The place cell only reacts to a combination of these three properties, but how is that made sure? This is made possible by a process called “dendritic integration.” The dendrites of place cells are lengthy extensions. These are peppered with multiple points of touch where we get up information about a location from our senses (de facto, there are often hundreds or thousands of them).

“In mice with epilepsy, however, this process is impaired,” explains Prof. Dr Heinz Beck, in whose research group Dr Masala did her doctorate and who is also a speaker of the Transdisciplinary Research Area “Life and Health” at the University of Bonn.

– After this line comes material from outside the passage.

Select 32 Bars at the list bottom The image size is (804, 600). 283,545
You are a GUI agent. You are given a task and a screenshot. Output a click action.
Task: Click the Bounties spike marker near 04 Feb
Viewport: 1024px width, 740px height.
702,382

“In them, the spikes already occur when only a few synapses are stimulated. Nor does the stimulation have to occur at exactly the same time.” One might say: The place cells of sick rodents do not look so carefully. They fire at all the houses with an apple tree in the front yard. As a result, the information stored is less specific. “We were able to show in our experiments that the affected animals had significantly greater problems distinguishing familiar places from unfamiliar ones,” Masala points out.

They are referred to as synapses. A powerful voltage pulse, or so-called dendritic spike, may emerge in the dendrite when impulses reach numerous nearby synapses at once.
The dendrite combines many sorts of location data in this manner. The only time a spike may occur is when they all come together. Only then is this combination saved, enabling us to recognise the friend’s home the following time we go there.

Memory is enhanced by active chemicals.

But why is this happening? Large numbers of electrically charged particles (the ions) must enter the cell for a spike to occur. The membrane that encloses the dendrite, which contains the ion channels, opens holes for this reason.” In our lab animals, a special channel for sodium ions was significantly more prevalent than normal in the dendrite membrane,” Dr Tony Kelly of the Institute of Experimental Epileptology and Cognitive Sciences, who co-supervised the study, explains. “This means that just a few poorly synchronized stimuli at the synapses are enough to open many channels and elicit a spike.”

Inhibitors exist that very precisely block the impacted channel, stopping the flow of sodium ions. “We administered such a substance to the animals,” Masala says. “This normalized the firing behaviour of their dendrites. They were also better able to remember places they had visited.”

The study thus provides insight into the processes involved in memory retrieval. In addition, in the medium term, it gives rise to hopes of producing new drugs that can be used to improve the memory of epilepsy patients. These promising results are also the result of fruitful cooperation, Masala emphasizes: “Without the collaboration especially with the laboratories of Prof. Dr Sandra Blaess, Prof. Dr Laura Ewell and Prof. Dr Christian Henneberger at the University of Bonn, this success would not have been possible.”